The findings highlight new data on AXL expression in inflammatory diseases.
To evaluate the expression of the tyrosine kinase receptor AXL in psoriasis, investigators examined the gene expression levels of patients with psoriasis and healthy controls. Ito et al found that epidermal AXL expression was decreased and infiltration of AXL-expressing dendritic cells was increased in psoriasis.1
AXL is involved in many cellular processes and an overexpression of AXL has been seen in a variety of solid tumors and hematologic malignancies. Researchers wanted to better understand AXL expression and its function in non-malignant conditions.
Using quantitative real-time polymerase chain reaction, Ito et al studied the AXL gene expression levels in 7 patients with psoriasis and compared them to 9 patients who did not have psoriasis. They found that AXL mRNA levels were significantly lower in the patients with psoriasis than in the control group. In lesional skin, the AXL expression levels were negatively correlated with systemic inflammatory scores of neutrophil-to-lymphocyte ratio (NLR) and platelet-to-lymphocyte ratio (PLR) from blood tests.
AXL-positive cells were seen in the dermis of patients with psoriasis and controls, although the levels were higher in skin with psoriasis.
The expression levels of AXL in epidermal keratinocytes were also evaluated. Findings revealed that normal human epidermal keratinocytes (NHEKs) showed substantial amounts of AXL in homeostasis, and stimulation with the antimicrobial peptide LL37 caused a decrease in AXL expression.

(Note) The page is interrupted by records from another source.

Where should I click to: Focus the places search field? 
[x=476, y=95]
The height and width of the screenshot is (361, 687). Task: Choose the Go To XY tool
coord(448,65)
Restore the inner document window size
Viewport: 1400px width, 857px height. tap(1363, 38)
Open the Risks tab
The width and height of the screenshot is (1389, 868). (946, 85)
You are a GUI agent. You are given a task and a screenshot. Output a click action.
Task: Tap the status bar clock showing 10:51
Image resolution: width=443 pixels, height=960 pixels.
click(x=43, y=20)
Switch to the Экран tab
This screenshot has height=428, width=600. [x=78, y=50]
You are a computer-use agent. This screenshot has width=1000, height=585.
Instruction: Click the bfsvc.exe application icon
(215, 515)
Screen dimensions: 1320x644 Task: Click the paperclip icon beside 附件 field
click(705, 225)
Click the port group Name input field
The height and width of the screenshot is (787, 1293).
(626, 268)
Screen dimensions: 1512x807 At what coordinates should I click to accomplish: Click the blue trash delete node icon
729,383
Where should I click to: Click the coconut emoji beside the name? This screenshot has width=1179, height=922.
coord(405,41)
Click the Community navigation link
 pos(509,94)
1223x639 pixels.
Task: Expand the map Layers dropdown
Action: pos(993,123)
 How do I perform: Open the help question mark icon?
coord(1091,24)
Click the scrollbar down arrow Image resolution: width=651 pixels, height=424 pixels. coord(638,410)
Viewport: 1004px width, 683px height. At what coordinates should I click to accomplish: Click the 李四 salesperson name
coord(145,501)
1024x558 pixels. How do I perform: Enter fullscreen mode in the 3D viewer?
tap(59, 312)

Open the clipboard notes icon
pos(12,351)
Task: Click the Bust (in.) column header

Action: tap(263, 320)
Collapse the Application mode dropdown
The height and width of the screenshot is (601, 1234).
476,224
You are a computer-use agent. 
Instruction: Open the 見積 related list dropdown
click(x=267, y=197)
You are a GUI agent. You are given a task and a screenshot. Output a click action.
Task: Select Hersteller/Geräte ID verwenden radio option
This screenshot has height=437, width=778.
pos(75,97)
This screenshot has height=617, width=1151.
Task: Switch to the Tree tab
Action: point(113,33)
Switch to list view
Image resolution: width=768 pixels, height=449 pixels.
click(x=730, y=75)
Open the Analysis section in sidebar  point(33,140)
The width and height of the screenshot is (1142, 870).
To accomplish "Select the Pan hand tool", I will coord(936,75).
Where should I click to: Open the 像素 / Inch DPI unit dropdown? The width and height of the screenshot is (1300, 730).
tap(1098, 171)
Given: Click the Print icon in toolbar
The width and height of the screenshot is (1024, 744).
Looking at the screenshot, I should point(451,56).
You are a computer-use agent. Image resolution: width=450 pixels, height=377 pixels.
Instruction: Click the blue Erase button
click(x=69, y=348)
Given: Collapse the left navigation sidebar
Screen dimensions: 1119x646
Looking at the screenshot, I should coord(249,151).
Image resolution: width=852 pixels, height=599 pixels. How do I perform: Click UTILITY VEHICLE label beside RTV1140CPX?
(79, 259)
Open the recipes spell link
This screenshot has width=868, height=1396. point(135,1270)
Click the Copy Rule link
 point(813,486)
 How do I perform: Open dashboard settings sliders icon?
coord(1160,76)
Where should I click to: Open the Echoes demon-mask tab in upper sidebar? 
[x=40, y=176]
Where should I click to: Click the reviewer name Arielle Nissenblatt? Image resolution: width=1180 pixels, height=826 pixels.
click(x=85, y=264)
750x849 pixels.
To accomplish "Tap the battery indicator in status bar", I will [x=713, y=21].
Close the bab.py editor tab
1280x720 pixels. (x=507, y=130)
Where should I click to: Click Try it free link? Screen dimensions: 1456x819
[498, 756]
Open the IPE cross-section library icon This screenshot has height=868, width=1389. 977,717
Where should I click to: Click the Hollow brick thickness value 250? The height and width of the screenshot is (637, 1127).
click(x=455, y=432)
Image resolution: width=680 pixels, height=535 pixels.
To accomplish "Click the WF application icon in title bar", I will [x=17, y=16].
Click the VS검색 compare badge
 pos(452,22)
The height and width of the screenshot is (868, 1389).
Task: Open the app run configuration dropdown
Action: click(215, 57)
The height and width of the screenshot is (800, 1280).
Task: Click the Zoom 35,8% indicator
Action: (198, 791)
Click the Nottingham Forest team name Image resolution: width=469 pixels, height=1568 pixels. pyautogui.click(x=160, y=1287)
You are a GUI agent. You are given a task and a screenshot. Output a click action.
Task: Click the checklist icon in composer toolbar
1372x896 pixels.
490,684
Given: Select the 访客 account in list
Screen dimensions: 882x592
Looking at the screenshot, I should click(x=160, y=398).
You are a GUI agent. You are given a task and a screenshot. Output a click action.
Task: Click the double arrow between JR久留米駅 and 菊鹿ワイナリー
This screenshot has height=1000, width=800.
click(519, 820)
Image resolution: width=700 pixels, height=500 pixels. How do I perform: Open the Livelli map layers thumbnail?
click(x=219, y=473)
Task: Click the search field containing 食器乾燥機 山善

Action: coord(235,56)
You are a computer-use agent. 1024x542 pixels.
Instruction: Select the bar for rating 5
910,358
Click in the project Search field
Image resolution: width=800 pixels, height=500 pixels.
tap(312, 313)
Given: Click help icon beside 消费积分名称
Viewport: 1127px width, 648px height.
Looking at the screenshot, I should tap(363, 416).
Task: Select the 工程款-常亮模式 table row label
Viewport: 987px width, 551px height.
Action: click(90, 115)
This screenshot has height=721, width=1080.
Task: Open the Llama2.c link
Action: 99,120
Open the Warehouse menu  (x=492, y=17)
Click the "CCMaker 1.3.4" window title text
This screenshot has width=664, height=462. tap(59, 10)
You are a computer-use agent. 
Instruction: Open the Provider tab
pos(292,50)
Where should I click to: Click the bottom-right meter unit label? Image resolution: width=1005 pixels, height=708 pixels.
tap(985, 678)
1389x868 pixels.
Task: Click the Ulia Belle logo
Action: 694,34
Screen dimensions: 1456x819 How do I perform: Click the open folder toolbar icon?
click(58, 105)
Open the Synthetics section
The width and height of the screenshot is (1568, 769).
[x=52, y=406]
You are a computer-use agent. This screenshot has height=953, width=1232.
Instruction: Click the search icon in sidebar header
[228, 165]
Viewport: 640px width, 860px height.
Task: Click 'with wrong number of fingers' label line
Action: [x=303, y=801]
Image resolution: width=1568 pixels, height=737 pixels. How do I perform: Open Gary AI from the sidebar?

Between interleukin-17A-stimulated (IL-17A) and unstimulated NHEKs, AXL expression was comparable. AXL expression was downregulated in psoriatic epidermis and in keratinocytes of LL-37-stimulated psoriatic conditions.
When stimulated with epidermal growth factor (EGF) or transforming growth factor (TGF)-α, HaCaT cells demonstrated a concentration-dependent increase. There was a significant difference at 10 ng/mL of EGF and 5 ng/mL of TGF-α compared to no stimulation. Findings indicated that an increase induced by growth factors in combination with IL-17A was not a result of AXL signaling in HaCaT keratinocytes.
Examining the function of AXL in producing inflammatory factors in epidermal keratinocytes under IL-17A and TLR3 ligand poly (I:C) revealed that the expressions of the genes DEFB4A, IL36G, CXCL8, and CCL20 were significantly induced by IL-17A stimulation.
Ito et al found that when epidermal keratinocytes were stimulated with factors such as poly (I:C), IL-17A, EGF, and TGF-α to activate signaling pathways, cell proliferation and cytokine production were induced, but AXL involvement was not confirmed.
Ito et al concluded that their study “demonstrated a decreased expression of AXL specifically in the epidermis in patients with psoriasis.” They also noted that AXL mRNA expression was lower in psoriatic skin compared to control skin and found an inverse relationship between neutrophil-to-lymphocyte ratio and platelet-to-lymphocyte ratio. Limitations of the study included the small sample size.